Non è facile riconoscere quando il proprio figlio è vittima di bullismo o cyberbullismo. I ragazzi infatti tendono spesso a negare questa situazione per una serie di motivi, tra cui la paura di ritorsioni o quella di apparire deboli. Per questo sono necessari ascolto ed osservazione costante da parte di genitori ed insegnanti. Il genitore in particolare può porre attenzione ad alcuni segnali che evidenziano uno stato di disagio emotivo nel figlio:

– trova scuse per non andare a scuola;

– mostra segni di ansia, umore depresso o anche sintomi fisici (mal di pancia o testa) soprattutto al mattino;

– presenta una regressione a fenomeni tipici di età precedenti (es. vuole dormire con i genitori);

– lamenta problemi nel sonno (difficoltà di addormentamento, risvegli continui durante la notte, incubi) e nell’appetito;

– compie strani percorsi per arrivare a scuola;

– torna a casa spesso con oggetti rovinati o ferite;

– dice di avere amici, ma non partecipa alle situazioni sociali come compleanni, uscite, etc.;

– manifesta improvvisi scatti di rabbia verso i familiari;

– non riesce a concentrarsi sui compiti e va male a scuola;

– evita di rispondere alle domande e diventa aggressivo;

– a scuola non interviene mai nelle discussioni in classe e partecipa mal volentieri alle attività sportive;

– apatia e perdita di interesse per attività del tempo libero;

L’isolamento in particolare si presenta ancora più intenso nei casi di cyberbullismo. Da questo punto di vista ricordiamo anche che una famiglia troppo coesa, troppo protettiva, che non consente al figlio di partecipare alle attività con i coetanei può aprire la strada ad un futuro isolamento nei casi di bullismo e cyberbullismo, oltre a privare il bambino di una rete di sostegno e protezione a scuola.

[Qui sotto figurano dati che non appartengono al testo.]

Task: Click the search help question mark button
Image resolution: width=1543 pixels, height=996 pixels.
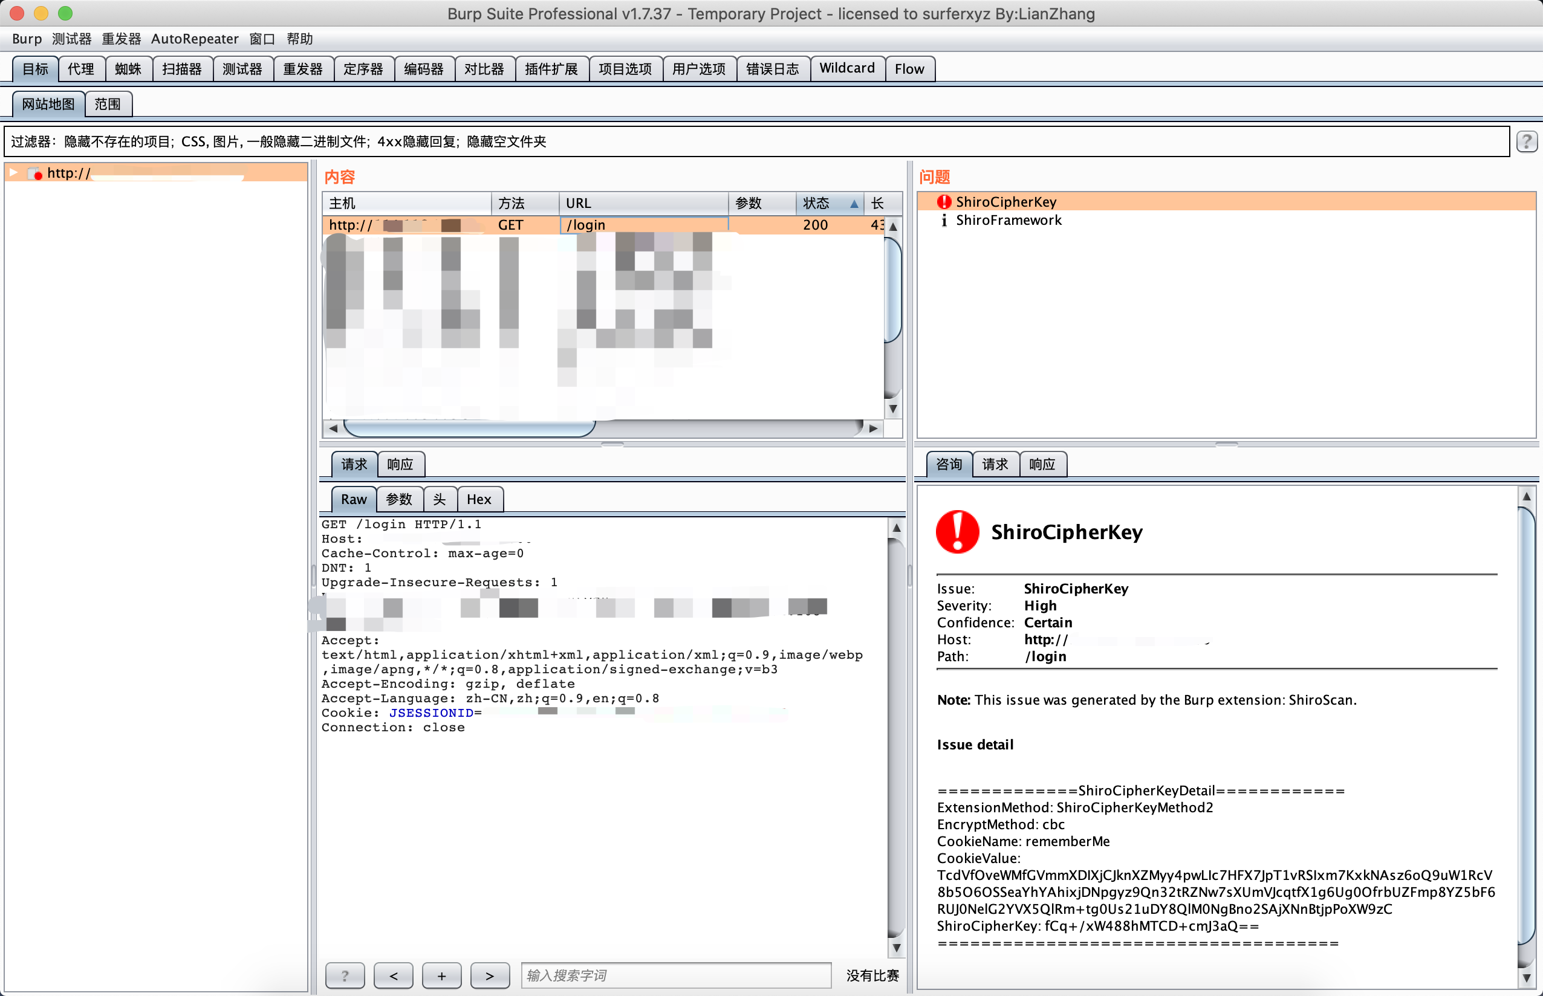Action: tap(345, 975)
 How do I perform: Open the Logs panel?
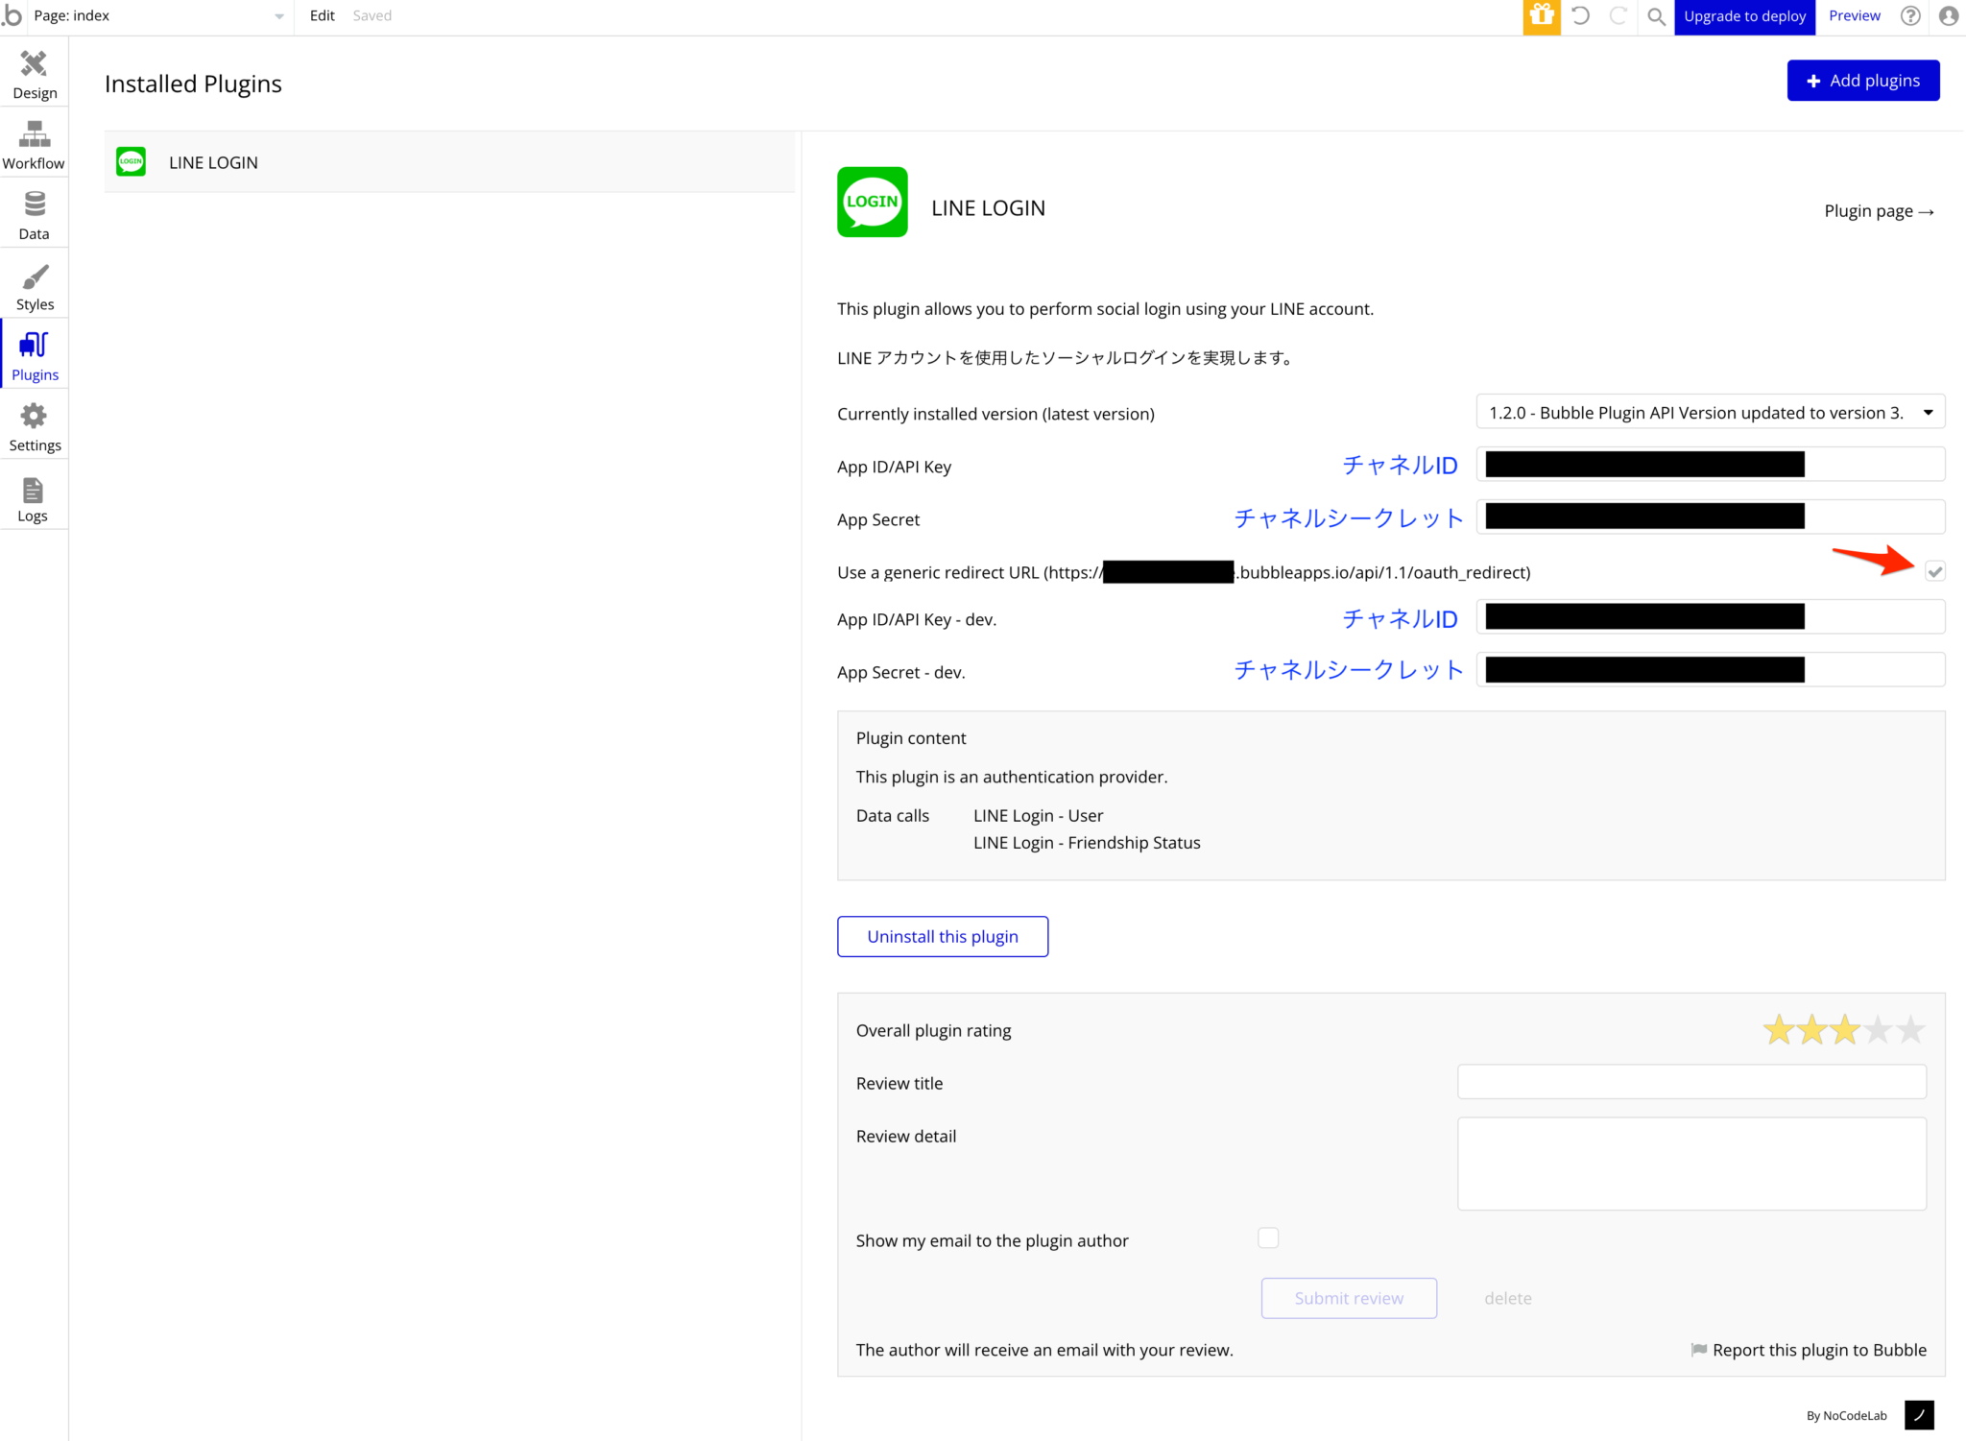point(35,495)
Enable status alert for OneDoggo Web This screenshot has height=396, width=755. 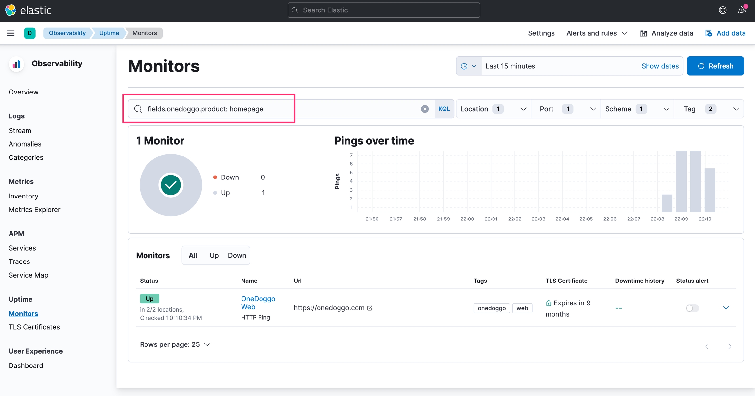click(x=692, y=308)
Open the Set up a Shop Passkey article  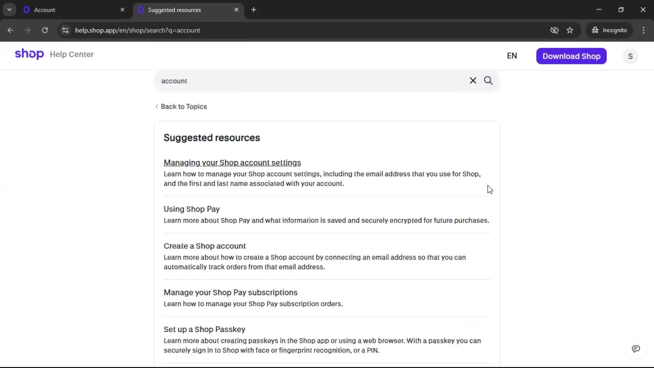coord(204,329)
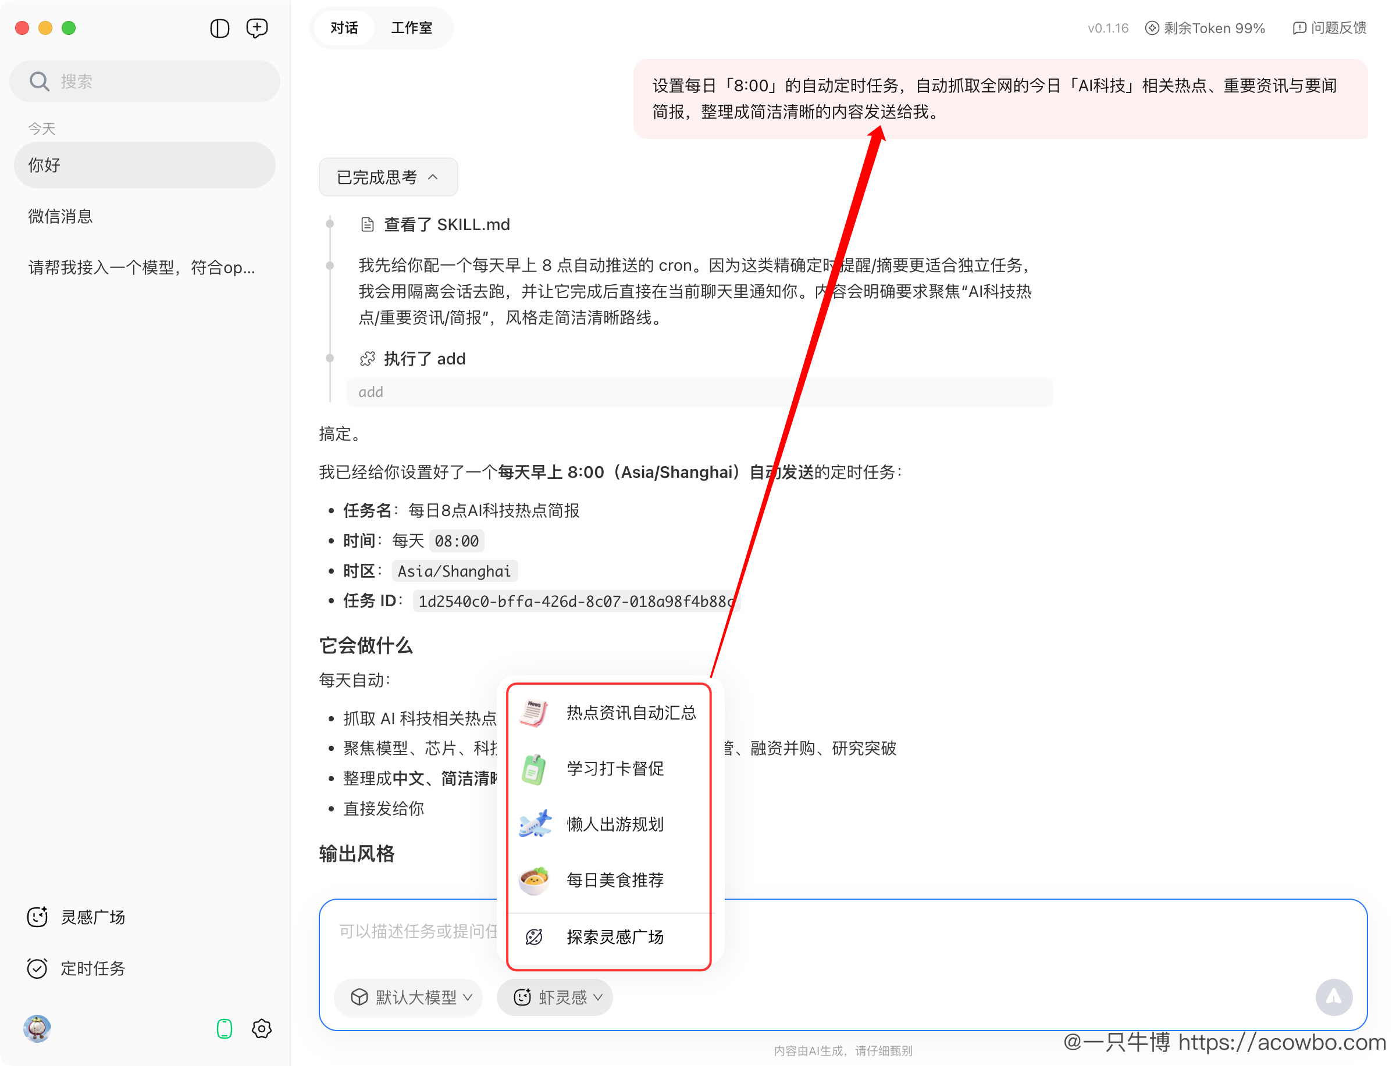Start a new chat conversation
1396x1066 pixels.
[256, 28]
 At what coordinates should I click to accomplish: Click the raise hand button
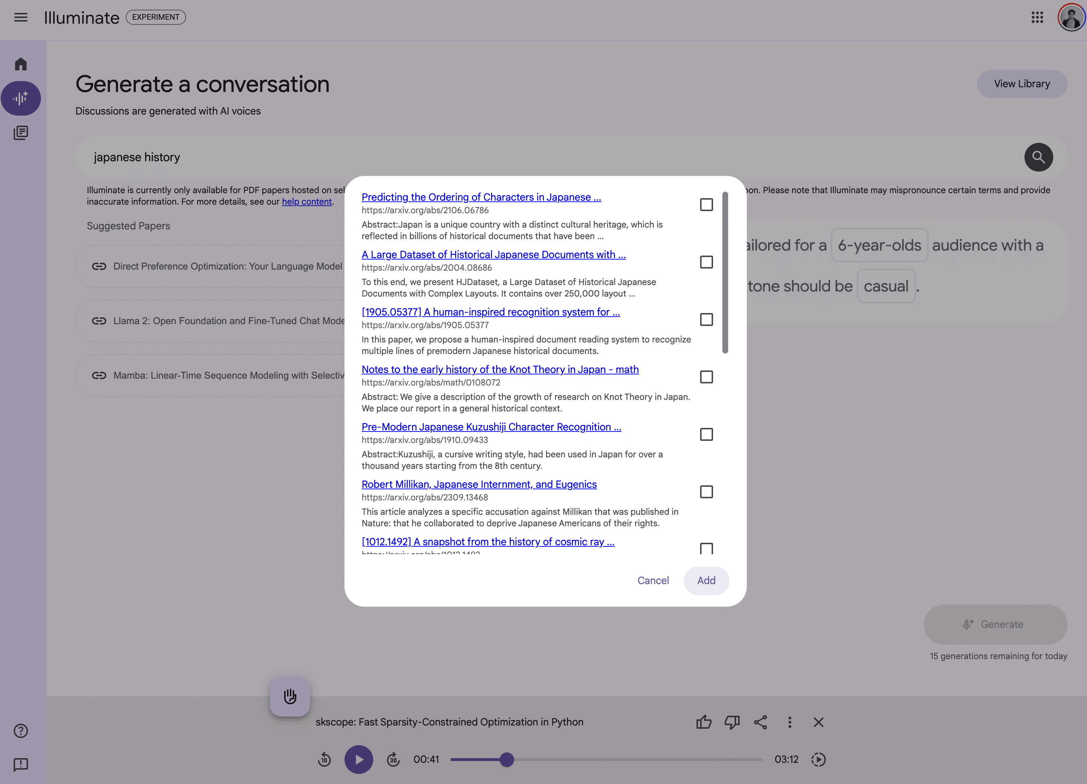(289, 696)
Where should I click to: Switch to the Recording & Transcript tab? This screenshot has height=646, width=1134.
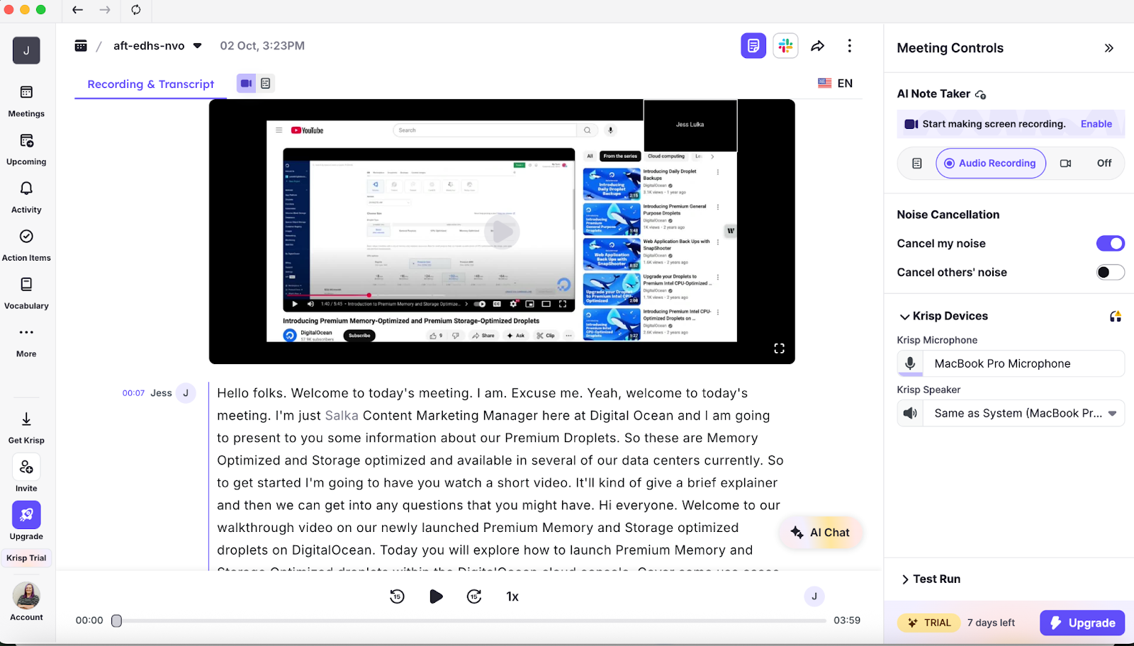pos(150,84)
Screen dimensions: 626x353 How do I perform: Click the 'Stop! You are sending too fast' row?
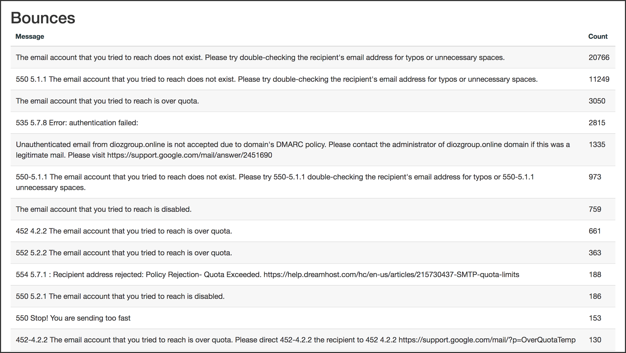tap(73, 318)
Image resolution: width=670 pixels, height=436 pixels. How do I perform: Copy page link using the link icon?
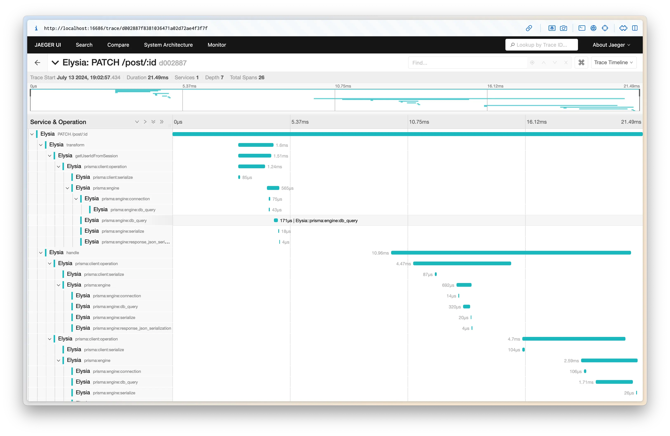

Tutta la società può e deve dare il suo contributo perché il bullismo rappresenta un problema sociale che riguarda non solo le parti coinvolte ma tutti coloro che a vario titolo, ricoprono il ruolo di educatori. Non bisogna abbassare la soglia di attenzione nei confronti dei bulli, che altrimenti sono portati a pensare di poter agire indisturbati. Fondamentale è la prevenzione che da una parte aiuta ad identificare immediatamente quei piccoli segnali di bullismo che potrebbero evolversi in un vero e proprio comportamento delinquenziale del bullo, e dall’altra riduce il rischio che la vittima possa sviluppare problemi legati alla sfera affettiva e relazionale. Occorre operare con una pluralità di procedure in relazione alla specificità dei singoli casi e dei contesti, portando sempre avanti un intervento educativo sinergico e coerente, per la cui realizzazione è fondamentale un intenso dialogo educativo. Se un genitore ha il sospetto che il proprio figlio sia vittima oppure autore di atti offensivi è necessario che ne parli e si confronti con gli insegnanti. Se, invece, è un insegnante a riconoscere l’esistenza del bullismo, dovrebbe convocare i genitori, sia del bullo che della vittima, e condividere insieme a loro una strategia di intervento coerente per porre fine al fenomeno.